Wielu z nas po technikum podjęło studia na uczelniach weterynaryjnych, gdyż byliśmy doskonale przygotowani z przedmiotów ogólnych. W kolejnych latach studiów nie mieliśmy większych problemów, gdyż dobrze zaopatrzeni zostaliśmy w podstawowe arkana wiedzy zawodowej.
Tak świętowano 60-lecie Państwowego Technikum Weterynaryjnego we Wrześni
O poziomie nauki w Technikum Weterynaryjnym we Wrześni świadczą jego absolwenci. Po technikum wielu uzyskało tytuł profesora czy doktora nauk weterynaryjnych. Dwóch było (i jest) Wielkopolskimi Wojewódzkimi Lekarzami Weterynarii – dr Lesław Szabłoński i dr Andrzej Żarnecki (obecnie).
Na zakończenie kilka słów o sobie. Po Technikum, które ukończyłem w 1970 r., przez rok pracowałem jako technik weterynarii. Następnie studia weterynaryjne na dzisiejszym Uniwersytecie Przyrodniczym we Wrocławiu, tam obrona pracy doktorskiej i praca terenowa w Wielkopolsce.
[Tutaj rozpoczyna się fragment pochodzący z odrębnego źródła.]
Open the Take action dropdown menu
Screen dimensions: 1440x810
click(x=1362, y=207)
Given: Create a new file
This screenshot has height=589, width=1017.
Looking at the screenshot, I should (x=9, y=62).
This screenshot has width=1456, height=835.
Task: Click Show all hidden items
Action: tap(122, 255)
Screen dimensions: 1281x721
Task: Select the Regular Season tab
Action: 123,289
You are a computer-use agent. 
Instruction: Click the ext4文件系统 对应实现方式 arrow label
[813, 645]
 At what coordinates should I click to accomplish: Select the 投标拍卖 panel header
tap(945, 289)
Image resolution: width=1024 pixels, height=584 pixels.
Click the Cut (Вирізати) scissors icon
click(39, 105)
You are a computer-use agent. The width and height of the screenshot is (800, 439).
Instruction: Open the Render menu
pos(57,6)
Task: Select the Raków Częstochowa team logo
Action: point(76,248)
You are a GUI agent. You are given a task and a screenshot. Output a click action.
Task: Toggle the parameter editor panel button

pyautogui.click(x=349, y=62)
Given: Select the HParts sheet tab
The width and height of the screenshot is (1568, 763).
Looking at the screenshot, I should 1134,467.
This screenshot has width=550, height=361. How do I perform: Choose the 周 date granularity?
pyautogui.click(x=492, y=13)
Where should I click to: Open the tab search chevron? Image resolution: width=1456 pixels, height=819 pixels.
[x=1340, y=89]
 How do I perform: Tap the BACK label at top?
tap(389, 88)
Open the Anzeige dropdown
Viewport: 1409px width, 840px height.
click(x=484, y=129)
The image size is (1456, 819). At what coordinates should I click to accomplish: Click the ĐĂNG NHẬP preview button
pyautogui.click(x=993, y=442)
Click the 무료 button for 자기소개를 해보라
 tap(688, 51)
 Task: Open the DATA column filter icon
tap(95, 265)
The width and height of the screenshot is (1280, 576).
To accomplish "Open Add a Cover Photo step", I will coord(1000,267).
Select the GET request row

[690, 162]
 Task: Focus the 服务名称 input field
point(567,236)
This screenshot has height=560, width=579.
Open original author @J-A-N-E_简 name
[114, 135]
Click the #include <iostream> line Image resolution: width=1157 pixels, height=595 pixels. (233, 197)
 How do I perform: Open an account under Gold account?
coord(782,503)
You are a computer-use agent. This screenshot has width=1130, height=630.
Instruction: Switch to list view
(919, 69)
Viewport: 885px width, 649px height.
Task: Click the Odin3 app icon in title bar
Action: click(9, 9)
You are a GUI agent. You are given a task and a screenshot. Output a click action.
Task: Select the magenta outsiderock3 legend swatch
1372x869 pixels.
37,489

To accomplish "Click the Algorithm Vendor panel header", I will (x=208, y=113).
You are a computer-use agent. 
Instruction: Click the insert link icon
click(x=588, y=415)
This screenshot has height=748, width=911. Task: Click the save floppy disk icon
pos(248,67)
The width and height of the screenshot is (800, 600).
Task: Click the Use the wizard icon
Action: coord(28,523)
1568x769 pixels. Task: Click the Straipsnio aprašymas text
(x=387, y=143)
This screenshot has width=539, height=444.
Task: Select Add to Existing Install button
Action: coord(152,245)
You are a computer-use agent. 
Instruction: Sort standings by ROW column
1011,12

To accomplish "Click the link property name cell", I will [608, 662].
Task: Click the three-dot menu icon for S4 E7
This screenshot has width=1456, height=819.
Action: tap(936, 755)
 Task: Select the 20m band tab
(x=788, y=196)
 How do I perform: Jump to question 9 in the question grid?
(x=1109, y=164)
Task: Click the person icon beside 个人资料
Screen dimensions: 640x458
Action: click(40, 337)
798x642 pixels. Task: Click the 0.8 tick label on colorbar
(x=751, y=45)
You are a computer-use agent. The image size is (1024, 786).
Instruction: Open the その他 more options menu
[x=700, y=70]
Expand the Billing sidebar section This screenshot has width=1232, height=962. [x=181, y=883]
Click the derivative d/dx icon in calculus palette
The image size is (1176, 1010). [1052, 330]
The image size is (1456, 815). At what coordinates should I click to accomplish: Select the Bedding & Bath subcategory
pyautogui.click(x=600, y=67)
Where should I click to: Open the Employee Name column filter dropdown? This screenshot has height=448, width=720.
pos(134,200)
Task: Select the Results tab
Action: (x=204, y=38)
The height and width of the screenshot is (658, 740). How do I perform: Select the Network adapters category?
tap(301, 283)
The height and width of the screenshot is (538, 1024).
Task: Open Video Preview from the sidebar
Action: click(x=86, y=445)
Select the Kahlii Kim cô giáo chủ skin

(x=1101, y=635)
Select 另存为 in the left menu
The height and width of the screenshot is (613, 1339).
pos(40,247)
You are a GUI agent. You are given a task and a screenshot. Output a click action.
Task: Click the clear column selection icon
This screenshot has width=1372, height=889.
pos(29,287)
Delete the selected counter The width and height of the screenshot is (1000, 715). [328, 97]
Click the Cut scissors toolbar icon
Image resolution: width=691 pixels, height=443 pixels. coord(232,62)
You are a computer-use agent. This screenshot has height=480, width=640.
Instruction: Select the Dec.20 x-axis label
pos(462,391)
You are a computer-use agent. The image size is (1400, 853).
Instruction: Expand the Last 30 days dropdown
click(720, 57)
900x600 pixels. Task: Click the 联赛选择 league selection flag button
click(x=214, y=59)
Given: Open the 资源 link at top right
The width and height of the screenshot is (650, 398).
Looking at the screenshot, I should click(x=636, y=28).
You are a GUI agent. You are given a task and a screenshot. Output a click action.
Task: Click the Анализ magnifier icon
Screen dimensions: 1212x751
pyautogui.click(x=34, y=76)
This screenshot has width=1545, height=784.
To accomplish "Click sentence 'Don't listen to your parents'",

Jestem autorem pierwszego podręcznika dla lekarzy wet. o chorobach królików („Choroby królików” – wyd. PWN) oraz 17 książek z historii weterynarii np. „Lekarze weterynarii” ofiary II wojny światowej, wyd. Bellona 2011 czy ostatniej „Martyrologia Żydów lekarzy weterynarii w okupowanej Polsce”.
Wymienione i inne osiągnięcia zawdzięczam wspaniałym pedagogom z Technikum Weterynaryjnego we Wrześni. Chociaż kilku z nich, moich nauczycieli i wychowawców, chciałbym przywołać ku pamięci: Florian Pierański, Bogdan Ławniczak, Mieczysław Pietrzak, Stanisław Jęczkowski, Józef Piaczyński, Zygmunt i Maria Kuchnowscy, Irena Rzepka, Barbara Wiącek, Kazimierz Zdralewicz, Maria Wielicka, Eugeniusz Paterka, Adam Kaczor, Stefan Leśniak, Julia Dobroch, Jan Izdebski, Ryszard Laskowski, Henryk i Eugenia Kordowscy, Kazimierz Mantyk.